I've experienced that with Adata SU800 as well, again, when the SLC cache is exhausted, from writing a plethora of ISOs to it at once, or sometimes, during an extended OS installation, or backup restore operation. Down to 30MB/sec. From 400-500MB/sec. PAinful at times. In fact, copying 12 Linux Mint ISOs to my Team Group C188 USB3.0/3.1 Flash Drive, I was averaging between 37-49MB/sec write speeds. Yeah, faster than the Adata 128GB SU800, when you exhaust the SLC cache, doing the same thing that I was doing.

So, I'm more a fan of SSDs that can maintain speed, or at least, not drop down so much when their SLC cache is exhausted.

I thought that I read in a review, that the 660p would drop down, not to 30MB/sec, but something like 100MB/sec, which to me, would still likely be acceptable, as it would still max out transfers coming from my NAS over GbE to my client SSD. (I'll have to scour reviews to try to find that spec., but now I'm thinking of dropping some coin next month on a pair of 2TB 660p drives. Why not.)

One of the SusWrite 10s intervals benchmark listings shows 54 and 73MB/sec that it dropped down to. That's still likely better than my 600p, which was actually one of the first TLC NVMe SSDs, at least from Intel, and suffered from some firmware issues.

https://ssd.userbenchmark.com/SpeedTest/557263/INTEL-SSDPEKNW512G8

Edit: I think that I paid close to $100 for my 256GB 600p, and now you can get a 1TB 660p with better specs, for around the same price. Sounds like a win to me.

Endurance-wise, I don't know if QLC is an issue yet or not.

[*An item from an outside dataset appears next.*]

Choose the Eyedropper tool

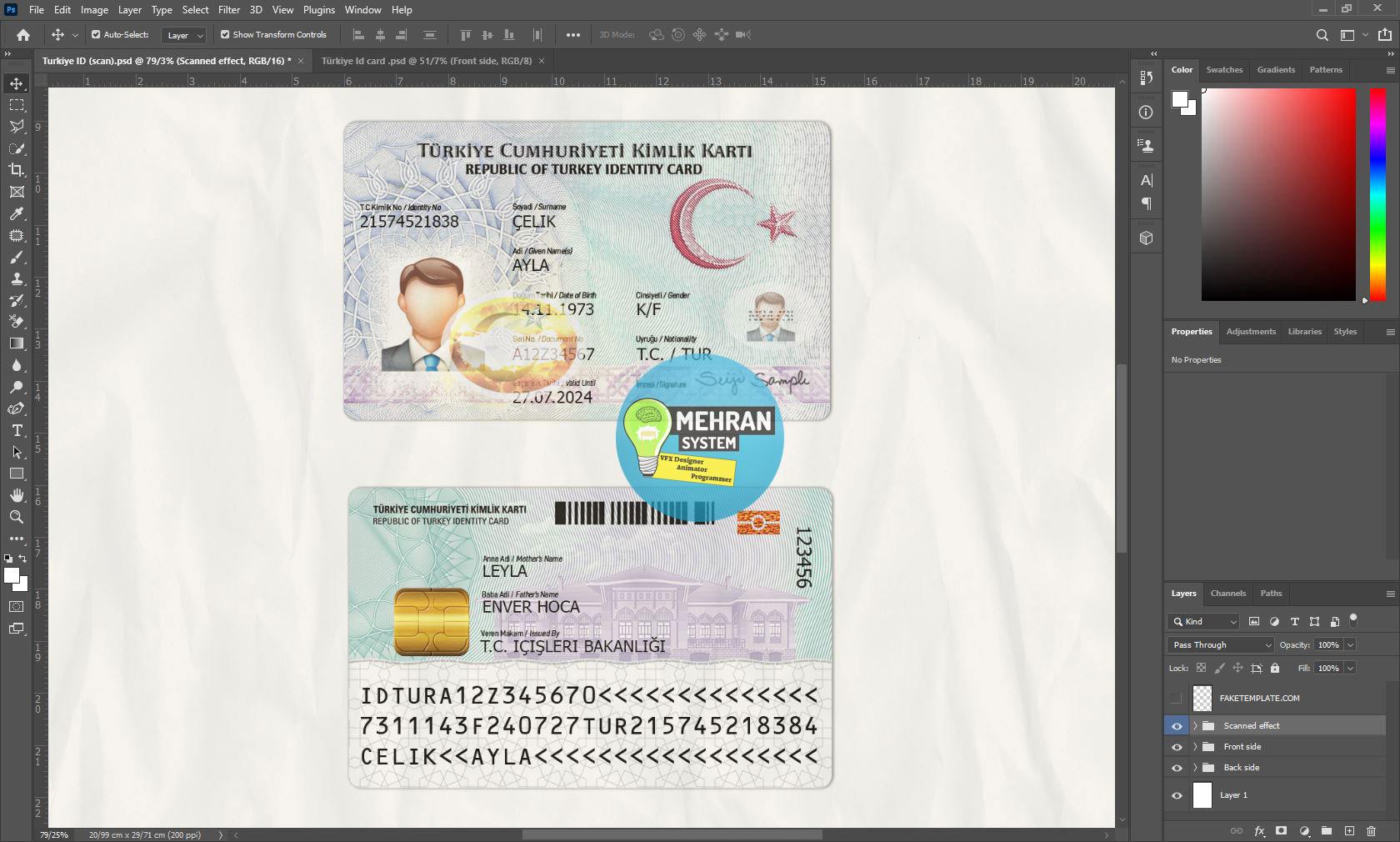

Right now, I'm using an Adata SP550 240GB on my main rig, and I have 10TB of TBW so far, after like nearly 2 years of usage. (Recent restore attempts that kept failing, because of my Mesh wifi - I had to wire up again, just to get restores to complete successfully, caused my TBW to jump from like 8.2 to 10TB in as much as a week.)

And finally, an update to the Adata SSD Toolbox (or maybe my jump to 10TBW), is showing my SSD lifespan gauge actually dropping down a few pixels now from 100% full, so maybe 96-97% life left. Still plenty.

I honestly actually think that it's worse for an SSD (TLC and QLC) to just sit there, with data on it, but unpowered and unused, than it is, being used and "wearing". It seems to lag less if it's consistently powered and used. SSDs were meant to be used, people!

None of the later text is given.